A decision facing the designer of an electronic system containing crucial data is what to have the processor do after it has finished its required tasks responsive to the receipt of the power-failure warning. That is, the reserve power will presumably persist for some time after the data-updating activities have been completed pursuant to the stored program. When the reserve power runs out, the processor stops completely. But prior to that, it is desired that the processor not cause any harm to the crucial data such as the nonvolatile memory, so the stored program will typically put the processor into a tight loop, that is a loop which does nothing externally observable other than to keep the processor occupied. This loop, often called a "power-fail" loop, may be as simple as a few null instructions and a jump. One way that keeping the processor in such a loop minimizes risk to crucial data is that few transactions take place on the bus, and none of the transactions are write transactions.

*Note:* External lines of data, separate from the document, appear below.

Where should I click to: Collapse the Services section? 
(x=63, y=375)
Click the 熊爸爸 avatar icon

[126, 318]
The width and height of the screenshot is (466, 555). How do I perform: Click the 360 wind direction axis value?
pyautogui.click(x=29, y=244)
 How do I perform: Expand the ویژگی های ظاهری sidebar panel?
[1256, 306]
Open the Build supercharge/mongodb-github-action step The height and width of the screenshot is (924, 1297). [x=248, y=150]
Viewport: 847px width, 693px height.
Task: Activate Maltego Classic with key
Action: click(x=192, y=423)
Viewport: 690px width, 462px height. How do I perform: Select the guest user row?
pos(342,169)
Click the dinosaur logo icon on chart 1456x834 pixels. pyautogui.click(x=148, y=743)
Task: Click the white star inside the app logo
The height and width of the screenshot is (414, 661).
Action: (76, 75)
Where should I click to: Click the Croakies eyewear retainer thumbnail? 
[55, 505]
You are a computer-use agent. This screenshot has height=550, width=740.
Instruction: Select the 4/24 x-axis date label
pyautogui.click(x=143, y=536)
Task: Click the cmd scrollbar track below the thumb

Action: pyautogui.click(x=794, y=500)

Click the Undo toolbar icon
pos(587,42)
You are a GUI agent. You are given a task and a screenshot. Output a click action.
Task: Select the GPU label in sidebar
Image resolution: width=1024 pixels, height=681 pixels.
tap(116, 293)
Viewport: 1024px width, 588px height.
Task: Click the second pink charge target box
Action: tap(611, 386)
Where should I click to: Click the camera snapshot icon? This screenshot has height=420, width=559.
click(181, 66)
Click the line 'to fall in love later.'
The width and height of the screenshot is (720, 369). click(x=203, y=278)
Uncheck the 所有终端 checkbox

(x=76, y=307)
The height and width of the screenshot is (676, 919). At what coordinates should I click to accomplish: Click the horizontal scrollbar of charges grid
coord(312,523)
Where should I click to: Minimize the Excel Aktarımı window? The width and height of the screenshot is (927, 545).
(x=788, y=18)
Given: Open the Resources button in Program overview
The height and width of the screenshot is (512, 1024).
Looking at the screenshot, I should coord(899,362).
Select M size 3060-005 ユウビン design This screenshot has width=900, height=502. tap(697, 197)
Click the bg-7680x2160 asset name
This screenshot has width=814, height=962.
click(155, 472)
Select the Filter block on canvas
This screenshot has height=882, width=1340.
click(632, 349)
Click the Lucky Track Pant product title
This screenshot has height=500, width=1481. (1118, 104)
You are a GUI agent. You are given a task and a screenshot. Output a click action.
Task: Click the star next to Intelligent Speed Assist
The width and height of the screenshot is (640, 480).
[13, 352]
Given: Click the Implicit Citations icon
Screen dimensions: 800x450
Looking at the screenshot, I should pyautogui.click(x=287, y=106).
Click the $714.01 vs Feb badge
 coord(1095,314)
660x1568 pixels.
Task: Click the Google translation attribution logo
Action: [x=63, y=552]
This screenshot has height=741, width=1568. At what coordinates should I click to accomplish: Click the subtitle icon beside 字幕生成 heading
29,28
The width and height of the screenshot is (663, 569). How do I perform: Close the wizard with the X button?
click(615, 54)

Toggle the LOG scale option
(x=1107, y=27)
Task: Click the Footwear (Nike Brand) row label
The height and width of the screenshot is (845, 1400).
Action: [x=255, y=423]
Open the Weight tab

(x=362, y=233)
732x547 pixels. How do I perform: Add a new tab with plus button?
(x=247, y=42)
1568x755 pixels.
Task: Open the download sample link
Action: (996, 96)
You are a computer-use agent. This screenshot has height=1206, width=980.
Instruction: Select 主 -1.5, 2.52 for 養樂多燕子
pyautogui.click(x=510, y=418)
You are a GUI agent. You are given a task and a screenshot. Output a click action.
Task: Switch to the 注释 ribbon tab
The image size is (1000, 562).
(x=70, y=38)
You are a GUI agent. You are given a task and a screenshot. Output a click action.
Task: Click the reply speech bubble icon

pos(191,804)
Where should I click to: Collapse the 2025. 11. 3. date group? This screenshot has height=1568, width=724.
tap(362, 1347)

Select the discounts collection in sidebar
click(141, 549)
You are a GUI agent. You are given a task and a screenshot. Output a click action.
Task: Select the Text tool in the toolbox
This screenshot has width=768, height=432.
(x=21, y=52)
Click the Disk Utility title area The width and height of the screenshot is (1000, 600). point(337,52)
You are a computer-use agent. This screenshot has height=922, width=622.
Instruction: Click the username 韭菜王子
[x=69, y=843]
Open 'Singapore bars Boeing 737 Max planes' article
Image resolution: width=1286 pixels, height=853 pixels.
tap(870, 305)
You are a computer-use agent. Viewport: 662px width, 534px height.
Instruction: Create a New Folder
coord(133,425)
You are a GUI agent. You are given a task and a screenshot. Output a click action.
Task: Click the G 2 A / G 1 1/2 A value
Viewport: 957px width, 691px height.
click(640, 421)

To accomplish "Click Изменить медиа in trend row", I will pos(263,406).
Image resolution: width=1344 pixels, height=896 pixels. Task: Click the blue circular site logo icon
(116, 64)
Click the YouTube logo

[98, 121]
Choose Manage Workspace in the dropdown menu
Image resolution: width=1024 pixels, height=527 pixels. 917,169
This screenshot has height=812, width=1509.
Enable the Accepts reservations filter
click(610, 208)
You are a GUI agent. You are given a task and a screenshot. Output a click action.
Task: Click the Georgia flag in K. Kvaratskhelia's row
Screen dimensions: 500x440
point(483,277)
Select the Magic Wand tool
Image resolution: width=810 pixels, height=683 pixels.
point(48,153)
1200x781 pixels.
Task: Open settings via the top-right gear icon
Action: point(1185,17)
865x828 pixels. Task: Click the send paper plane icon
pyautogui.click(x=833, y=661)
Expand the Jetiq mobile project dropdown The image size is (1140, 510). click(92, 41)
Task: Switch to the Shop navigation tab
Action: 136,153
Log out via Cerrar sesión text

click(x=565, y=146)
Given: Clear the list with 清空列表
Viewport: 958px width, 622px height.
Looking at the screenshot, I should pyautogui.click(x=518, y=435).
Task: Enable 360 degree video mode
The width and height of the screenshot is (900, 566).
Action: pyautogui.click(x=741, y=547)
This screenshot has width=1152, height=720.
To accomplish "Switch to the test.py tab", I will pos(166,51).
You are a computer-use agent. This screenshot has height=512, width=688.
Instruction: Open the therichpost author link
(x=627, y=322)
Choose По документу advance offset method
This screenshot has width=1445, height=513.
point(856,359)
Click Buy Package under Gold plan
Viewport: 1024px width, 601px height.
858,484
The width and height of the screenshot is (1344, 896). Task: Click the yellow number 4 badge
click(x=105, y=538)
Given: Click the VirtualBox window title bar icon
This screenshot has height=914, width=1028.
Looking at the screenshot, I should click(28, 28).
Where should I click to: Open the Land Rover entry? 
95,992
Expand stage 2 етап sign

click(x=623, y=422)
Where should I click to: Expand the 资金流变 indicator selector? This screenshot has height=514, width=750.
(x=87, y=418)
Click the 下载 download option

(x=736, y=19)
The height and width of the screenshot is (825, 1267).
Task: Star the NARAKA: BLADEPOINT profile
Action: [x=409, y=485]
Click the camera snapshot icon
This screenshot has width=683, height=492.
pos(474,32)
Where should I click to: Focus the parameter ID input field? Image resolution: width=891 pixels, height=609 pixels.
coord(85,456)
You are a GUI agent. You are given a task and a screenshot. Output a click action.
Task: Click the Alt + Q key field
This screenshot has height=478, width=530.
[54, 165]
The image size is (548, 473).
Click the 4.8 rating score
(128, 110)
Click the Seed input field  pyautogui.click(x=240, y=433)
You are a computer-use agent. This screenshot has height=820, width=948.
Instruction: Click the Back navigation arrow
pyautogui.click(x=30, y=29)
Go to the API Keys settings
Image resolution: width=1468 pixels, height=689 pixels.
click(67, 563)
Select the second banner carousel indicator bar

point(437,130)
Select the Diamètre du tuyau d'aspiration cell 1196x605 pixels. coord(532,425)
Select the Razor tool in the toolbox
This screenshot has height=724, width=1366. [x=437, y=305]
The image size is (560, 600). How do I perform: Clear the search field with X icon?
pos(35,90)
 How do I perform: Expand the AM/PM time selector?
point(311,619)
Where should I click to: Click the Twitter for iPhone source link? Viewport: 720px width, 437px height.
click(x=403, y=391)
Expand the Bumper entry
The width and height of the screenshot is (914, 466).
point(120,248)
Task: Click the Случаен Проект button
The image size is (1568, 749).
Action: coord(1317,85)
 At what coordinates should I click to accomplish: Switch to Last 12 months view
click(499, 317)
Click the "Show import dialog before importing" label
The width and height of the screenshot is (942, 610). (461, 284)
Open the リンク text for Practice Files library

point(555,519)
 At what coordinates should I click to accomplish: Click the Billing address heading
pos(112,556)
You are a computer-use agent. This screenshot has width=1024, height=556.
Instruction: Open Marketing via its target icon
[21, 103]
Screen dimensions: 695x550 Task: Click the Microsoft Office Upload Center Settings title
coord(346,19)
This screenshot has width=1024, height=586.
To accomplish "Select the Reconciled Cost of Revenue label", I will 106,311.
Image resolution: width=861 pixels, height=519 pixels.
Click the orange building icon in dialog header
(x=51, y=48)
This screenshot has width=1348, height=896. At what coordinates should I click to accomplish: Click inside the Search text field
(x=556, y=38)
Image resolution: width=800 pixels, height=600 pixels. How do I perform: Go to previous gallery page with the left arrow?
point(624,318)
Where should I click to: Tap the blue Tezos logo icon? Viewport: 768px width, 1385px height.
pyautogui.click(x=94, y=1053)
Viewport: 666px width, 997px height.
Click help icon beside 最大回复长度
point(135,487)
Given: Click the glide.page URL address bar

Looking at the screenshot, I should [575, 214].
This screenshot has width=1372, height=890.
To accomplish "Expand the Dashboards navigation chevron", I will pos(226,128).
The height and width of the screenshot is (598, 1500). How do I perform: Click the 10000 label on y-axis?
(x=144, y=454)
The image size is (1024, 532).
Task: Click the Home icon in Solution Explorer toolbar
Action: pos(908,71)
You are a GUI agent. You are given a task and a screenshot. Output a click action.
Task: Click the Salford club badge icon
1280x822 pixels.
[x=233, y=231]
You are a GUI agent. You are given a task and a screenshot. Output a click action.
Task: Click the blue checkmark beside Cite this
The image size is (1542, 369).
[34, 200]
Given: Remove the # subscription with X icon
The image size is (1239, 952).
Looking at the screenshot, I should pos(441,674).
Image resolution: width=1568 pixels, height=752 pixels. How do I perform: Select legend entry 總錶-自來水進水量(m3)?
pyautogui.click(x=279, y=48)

Putting the processor into a tight loop prior to the eventual loss of reserve power can give rise to an anomalous result, from the user's point of view, if external power is returned during the time that the processor is using the reserve power. That anomalous result is lockup of the equipment. The processor remains in the tight loop, and does not respond to user keyboard inputs, even though there is no apparent power loss causing this result. One way this lockup might come about is a rapid switching of the equipment off and back on. Another way this might come about is a momentary loss of external AC power. The lockup can happen in either of two ways--(i) return of external power after the power-failure warning arrived and before the processor has entered the tight loop (i.e. during the routine that saves data to the nonvolatile memory), or (ii) return of external power after the processor has entered the tight loop and before loss of reserve power (i.e. during the execution of the tight loop). In equipment having such a design, the only way to free the meter from the lockup is to turn it off, leave it off long enough for the reserve power to be exhausted, and turn it back on. But the user may not know this, or may be unaware of the cause and so only perceive a malfunction. An example of such a loop may be seen in the postage meter of U.S. Pat. No. 4,675,841 at col. 14, line 59. In that system, "[t]he main program can only be re-entered through a complete power-up cycle".
In electronic systems having crucial data, then, it is desirable to minimize risk to the data during the period of loss of power, and yet to avoid the problem of system lockup if the loss of power is brief.